PubGazetteHaiti202005

4 semaines de « Pays Lock », des familles déjà plongées dans une misère abjecte

Source: Afrizap

Quatre semaines déjà et le pays est toujours en mode " lock". Cette situation est due à des mouvements de protestations partout et ailleurs contre la rareté de carburant et la vie chère. Cloitrées chez elles, des familles qui, hier encore, pouvaient se targuer de faire ou de donner à manger, deux fois par jour, au moins, à leurs enfants et dépendants, sont plongées dans une pauvreté extrême.

 

Elles étaient longtemps assiégées chez elles par peur des exactions des gangs et du kidnapping en cascade. Cette opération de « Pays Lock » remue le couteau dans la plaie. Quatre semaines déjà depuis que les mouvements de mobilisation paralysent tout. Grandes entreprises, petit commerce, tout est au point mort.

 

Aux avis de plusieurs économistes, la majorité des familles haïtiennes vivent au dépens de ce que gagnent les conjoints chaque jour. Certains sont des petits commerçants, d’autres des manufacturiers et même des chômeurs déguisés. A chaque soubresaut économique ou politique, ces familles longent la liste des démunis. Actuellement, ces familles sont actuellement au bord du gouffre. La persistance de la crise les tétanise dans une misère noire au superlatif.

 

Pieds nus sur le macadam brûlant du Champ de Mars, le visage ruisselant de sueur, Jean 35 ans, père de famille, quémande à des personnes aussi pauvres que lui. « Pour vivre et nourrir ma famille durant ces moments difficiles, je deviens mendiant. Chaque jour, ce sont des amis qui m'aident à trouver de quoi manger et nourrir les enfants. Chacun, selon sa poche, me donne 100g, 150 jusqu' à 500 gourdes etc », explique Jean, croyant mordicus que dans tout pays sérieux, « la nourriture ne devrait être un luxe pour aucun citoyen. »

 

Jean réside à Cité Soleil, le plus grand bidonville de Port-au-Prince. Lui et sa famille ne vivent actuellement que d'aumônes. « Il y a quelque temps, je pouvais nourrir comme cela se doit ma famille. Les mobilisations populaires ont causé mon licenciement à mon travail. Ils m’ont remercié par faute de liquidité », détaille Jean, la voix en sanglot.

 

A quelques mètres de Jean, Fabienne, une marchande de condiments alimentaires étale ses produits. « Je ne peux pas manger comme à l'ordinaire.

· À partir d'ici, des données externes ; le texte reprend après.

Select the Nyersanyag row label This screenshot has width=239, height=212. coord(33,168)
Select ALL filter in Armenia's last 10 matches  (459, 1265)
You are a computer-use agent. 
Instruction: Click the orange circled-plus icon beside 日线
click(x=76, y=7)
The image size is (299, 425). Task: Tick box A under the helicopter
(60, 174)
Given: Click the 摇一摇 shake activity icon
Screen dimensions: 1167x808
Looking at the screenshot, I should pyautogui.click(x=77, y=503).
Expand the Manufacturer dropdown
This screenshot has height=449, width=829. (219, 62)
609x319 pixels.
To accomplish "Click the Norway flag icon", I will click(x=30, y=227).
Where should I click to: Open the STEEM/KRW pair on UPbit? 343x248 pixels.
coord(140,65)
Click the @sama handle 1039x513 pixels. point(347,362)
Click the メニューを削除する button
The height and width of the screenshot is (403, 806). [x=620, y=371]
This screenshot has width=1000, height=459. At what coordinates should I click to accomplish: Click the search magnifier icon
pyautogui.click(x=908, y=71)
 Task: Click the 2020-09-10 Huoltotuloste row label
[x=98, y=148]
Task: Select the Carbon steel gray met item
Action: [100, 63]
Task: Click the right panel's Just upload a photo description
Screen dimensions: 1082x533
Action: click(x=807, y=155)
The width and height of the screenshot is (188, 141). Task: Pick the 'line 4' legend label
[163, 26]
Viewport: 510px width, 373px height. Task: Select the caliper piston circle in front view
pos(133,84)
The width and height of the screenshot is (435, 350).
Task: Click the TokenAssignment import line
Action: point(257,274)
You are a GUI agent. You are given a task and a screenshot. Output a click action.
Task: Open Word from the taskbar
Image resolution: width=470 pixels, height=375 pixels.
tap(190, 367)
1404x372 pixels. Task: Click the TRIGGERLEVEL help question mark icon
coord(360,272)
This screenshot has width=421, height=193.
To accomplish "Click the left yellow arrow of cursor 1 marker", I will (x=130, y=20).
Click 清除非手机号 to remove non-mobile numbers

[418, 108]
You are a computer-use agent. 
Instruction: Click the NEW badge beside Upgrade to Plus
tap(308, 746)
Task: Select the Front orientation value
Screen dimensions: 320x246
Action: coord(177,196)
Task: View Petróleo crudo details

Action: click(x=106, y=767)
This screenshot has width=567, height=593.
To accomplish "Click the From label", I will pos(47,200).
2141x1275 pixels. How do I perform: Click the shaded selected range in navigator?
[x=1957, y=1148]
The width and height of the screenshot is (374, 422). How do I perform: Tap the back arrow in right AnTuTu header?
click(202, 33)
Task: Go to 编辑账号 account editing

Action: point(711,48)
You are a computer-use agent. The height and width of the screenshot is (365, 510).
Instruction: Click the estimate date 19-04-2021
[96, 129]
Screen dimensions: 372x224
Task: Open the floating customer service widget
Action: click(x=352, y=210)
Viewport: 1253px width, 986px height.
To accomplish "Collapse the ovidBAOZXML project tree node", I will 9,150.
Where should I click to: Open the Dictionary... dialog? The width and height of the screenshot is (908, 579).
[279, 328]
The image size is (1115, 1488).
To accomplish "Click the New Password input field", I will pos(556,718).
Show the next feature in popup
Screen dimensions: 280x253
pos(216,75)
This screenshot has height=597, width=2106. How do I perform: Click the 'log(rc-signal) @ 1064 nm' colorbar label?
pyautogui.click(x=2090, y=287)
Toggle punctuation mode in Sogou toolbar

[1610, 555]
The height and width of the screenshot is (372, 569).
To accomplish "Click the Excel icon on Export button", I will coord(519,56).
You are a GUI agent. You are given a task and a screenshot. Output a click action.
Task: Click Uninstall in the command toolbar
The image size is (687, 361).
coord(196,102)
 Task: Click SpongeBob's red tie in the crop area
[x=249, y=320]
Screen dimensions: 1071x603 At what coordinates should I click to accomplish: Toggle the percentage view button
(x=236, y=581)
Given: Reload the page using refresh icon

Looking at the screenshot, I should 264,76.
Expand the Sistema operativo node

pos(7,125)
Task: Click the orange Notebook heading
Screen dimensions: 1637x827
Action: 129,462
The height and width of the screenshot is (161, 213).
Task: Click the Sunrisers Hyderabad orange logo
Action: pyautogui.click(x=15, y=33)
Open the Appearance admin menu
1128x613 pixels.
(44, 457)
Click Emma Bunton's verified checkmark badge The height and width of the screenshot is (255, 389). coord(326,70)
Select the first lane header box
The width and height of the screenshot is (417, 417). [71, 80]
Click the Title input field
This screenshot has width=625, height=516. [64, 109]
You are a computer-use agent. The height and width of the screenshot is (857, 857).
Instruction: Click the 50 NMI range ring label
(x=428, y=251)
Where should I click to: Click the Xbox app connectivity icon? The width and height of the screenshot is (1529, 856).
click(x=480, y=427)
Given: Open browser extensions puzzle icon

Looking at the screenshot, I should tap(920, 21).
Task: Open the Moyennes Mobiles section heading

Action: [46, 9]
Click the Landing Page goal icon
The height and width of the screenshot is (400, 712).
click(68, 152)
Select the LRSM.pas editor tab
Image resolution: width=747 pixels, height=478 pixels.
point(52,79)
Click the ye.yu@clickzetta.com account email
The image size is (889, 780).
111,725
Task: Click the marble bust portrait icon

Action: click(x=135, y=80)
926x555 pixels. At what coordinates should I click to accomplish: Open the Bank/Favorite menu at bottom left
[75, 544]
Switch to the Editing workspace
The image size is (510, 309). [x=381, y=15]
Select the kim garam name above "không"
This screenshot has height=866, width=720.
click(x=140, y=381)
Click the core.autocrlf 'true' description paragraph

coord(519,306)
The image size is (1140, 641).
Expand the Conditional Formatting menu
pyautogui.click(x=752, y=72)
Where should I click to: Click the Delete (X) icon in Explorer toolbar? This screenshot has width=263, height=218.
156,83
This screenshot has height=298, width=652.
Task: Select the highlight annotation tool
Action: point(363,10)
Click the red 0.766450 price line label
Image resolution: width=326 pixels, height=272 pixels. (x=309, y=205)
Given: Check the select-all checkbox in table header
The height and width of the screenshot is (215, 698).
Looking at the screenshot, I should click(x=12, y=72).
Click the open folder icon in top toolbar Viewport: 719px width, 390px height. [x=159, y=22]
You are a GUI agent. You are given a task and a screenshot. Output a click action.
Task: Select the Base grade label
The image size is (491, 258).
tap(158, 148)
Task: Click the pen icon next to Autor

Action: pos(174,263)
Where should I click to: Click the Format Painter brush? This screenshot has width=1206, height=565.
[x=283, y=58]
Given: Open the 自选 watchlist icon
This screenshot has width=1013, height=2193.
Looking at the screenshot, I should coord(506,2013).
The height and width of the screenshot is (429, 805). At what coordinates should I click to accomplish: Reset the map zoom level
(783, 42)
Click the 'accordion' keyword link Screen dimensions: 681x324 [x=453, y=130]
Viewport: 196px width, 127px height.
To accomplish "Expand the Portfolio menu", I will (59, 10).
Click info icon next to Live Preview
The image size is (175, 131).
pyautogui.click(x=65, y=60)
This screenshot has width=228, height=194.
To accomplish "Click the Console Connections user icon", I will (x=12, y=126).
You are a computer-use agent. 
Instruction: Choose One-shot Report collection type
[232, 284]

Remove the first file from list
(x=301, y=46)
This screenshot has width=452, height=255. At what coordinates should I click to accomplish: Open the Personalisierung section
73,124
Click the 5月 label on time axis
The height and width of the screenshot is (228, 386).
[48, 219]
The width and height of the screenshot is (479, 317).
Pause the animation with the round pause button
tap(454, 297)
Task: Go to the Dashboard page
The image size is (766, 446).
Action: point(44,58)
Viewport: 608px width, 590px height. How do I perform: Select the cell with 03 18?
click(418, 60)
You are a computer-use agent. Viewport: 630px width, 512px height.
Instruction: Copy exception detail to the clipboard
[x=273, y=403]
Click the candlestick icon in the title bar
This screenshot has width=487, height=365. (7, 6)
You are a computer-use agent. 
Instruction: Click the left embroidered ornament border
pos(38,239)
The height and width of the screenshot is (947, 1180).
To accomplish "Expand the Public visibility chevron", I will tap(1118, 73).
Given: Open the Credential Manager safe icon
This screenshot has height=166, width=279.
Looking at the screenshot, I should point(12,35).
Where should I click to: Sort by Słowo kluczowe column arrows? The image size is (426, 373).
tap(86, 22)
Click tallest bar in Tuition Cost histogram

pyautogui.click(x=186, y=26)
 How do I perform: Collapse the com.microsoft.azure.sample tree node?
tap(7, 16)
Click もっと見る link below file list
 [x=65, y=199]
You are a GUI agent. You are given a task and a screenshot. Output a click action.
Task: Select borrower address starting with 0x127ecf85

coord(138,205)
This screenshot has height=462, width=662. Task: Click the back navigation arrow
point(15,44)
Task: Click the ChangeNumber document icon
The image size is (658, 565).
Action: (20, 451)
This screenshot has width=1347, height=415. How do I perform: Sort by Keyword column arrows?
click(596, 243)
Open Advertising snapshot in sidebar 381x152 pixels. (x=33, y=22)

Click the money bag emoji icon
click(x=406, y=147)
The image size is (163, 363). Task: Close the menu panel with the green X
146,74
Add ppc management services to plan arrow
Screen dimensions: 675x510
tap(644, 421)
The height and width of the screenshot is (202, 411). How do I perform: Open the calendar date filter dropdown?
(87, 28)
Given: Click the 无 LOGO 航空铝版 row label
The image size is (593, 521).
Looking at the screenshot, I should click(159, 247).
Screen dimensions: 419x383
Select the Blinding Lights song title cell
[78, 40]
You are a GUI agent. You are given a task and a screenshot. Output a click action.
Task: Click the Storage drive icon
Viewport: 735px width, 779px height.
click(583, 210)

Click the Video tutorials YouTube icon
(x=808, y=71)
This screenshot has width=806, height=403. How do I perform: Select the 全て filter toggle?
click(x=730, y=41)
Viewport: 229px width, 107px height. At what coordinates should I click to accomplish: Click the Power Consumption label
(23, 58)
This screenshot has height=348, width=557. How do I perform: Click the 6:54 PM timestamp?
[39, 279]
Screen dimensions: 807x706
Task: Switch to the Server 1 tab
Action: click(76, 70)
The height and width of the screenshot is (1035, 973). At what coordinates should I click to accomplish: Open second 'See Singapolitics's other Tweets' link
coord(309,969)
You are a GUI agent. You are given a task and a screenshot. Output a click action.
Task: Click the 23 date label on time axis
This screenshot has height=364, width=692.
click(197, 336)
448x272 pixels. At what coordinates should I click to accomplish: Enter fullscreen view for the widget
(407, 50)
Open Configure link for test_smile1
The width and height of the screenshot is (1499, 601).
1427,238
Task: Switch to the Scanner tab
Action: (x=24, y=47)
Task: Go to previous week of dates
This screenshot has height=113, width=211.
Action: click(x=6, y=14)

Ce sont mes voisins qui me supportent parfois », nous explique la mère de deux enfants. « Je ne sais pas quoi répondre aux cris de mes enfants qui me demandent de temps en temps de la nourriture et de l'eau », dit la résidente de Bel-Air.

 

Tout comme Jean, Fabienne vit une situation de misère agressive et abjecte, provoquée par toutes les restrictions des mois de « peyi lòk » couplés à ceux de confinement en raison des exactions des gangs et des mouvements de protestation. Mais, Fabienne a du mal à se lancer dans le monde de la mendicité.

 

Toutefois, en dépit des conséquences désastreuses qu’engendre la crise, ces Haïtiens encouragent le maintien de la mobilisation. « Ariel Henry doit quitter le pouvoir car nos conditions de vie n’ont jamais été aussi criantes. Je suis sûr que l’après Ariel Henry sera meilleur », lâche Fabienne.

 

Paradoxalement, le chef du gouvernement joue pieds et mains pour se doter d’un nouvel accord afin de gagner en légitimité et consolider son pouvoir. Intervenant sur Radio Kiskeya, le Dr Louis Gérald Gilles signataire de l'accord du 11 septembre, a indiqué qu’un accord pourrait être signé entre ce mardi et mercredi 5 octobre entre Fritz Jean président élu de l'accord de Montana, Ariel Henry représentant de l'accord du 11 septembre et des partis non-alignés. 

 

Selon le document d'accord en cours de finalisation, le premier ministre Ariel Henry devrait garder son poste et aura à ses côtés le Haut Conseil de Transition (HCT) qui sera dirigé par l'économiste Fritz Jean comme président.

 

Cette information a été bottée en touche par Fritz Jean qui la qualifie de « blague ». « Au nom de quoi je vais signer cet accord », s’est demandé l'ancien gouverneur de la Banque Centrale, lors d'un entretien exclusif accordé au journal.  

 

Entre-temps, la population ne décolère pas. Haïti est dans sa quatrième semaine de paralysie totale avortant la rentrée scolaire et la rentrée judiciaire.